QUOTED TEXT:

----

Just as there are certain signs that show how old we are, there are some tell-tale signs showing the age of a website.
In the last century, websites were still comparatively new. I created my first website in 1996 and looking back, it was dreadful. There are so many signs....
1. Opening links in a new window. This was very popular in the dark ages. The idea was to keep people on your own site. What happened, in fact, was that people complained that the back button was 'broken'. Internet users are much smarter now; they know how to navigate back to your site, even if you do direct them to another.
2. "Under construction". Remember when these pages used to have cutesy graphics of men in hard hats? Arrrrgh! But sites should never have 'under construction' or 'coming soon'. If you really can't be bothered to write a couple of paragraphs, don't launch your site. Furthermore, 'coming' soon pages are a disaster for search engines.
3. Underestimating the viewer. You don't have to put links in your copy saying 'click here for our menu' when you have a perfectly good menu link in your navigation. You certainly don't need anything blinking or scrolling. (Both of which, incidentally are against Section 508 recommendations). With a well-designed navigation, your viewers will be perfectly capable of finding their way around; they don't need neon signposts everywhere.

----

SOURCE DATA:
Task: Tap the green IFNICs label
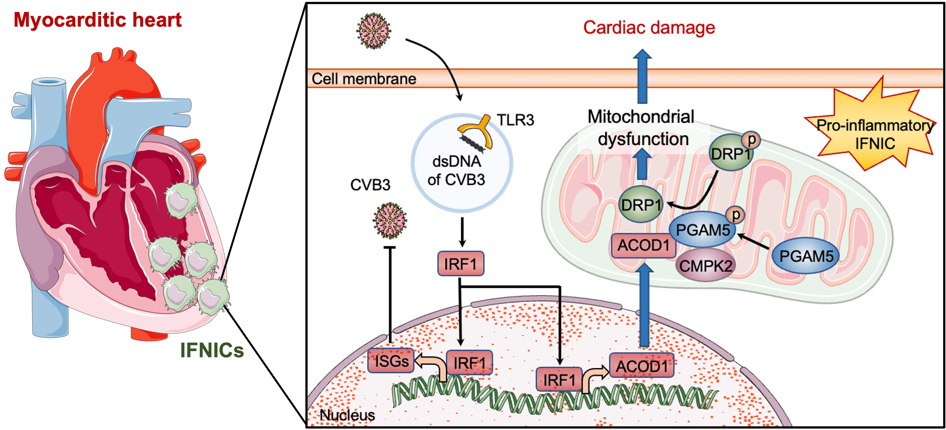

----

YOUR TASKS:
• A. Using the article on dated websites, decide whether each statement agrees with it: (i) the writer made a first website in 1996; (ii) opening links in a new window left visitors content to stay on the original site; (iii) blinking and scrolling go against Section 508 recommendations. Answer yes or no for each and quote the words of the article that settle it.
• B. Print the passage of the article on dated websites starting with "Just as there" and going on through "so many signs....".
• C. According to the article on dated websites, why is a link in the copy saying 'click here for our menu' unnecessary? Answer in one to three sentences.

RESULTS FOR THE EXERCISE:
• A.
(i) Yes: "I created my first website in 1996"
(ii) No: "people complained that the back button was 'broken'"
(iii) Yes: "Both of which, incidentally are against Section 508 recommendations"

• B.
Just as there are certain signs that show how old we are, there are some tell-tale signs showing the age of a website.
In the last century, websites were still comparatively new. I created my first website in 1996 and looking back, it was dreadful. There are so many signs....

• C. A perfectly good menu link is already in the navigation. With a well-designed navigation, viewers can find their way around without neon signposts everywhere.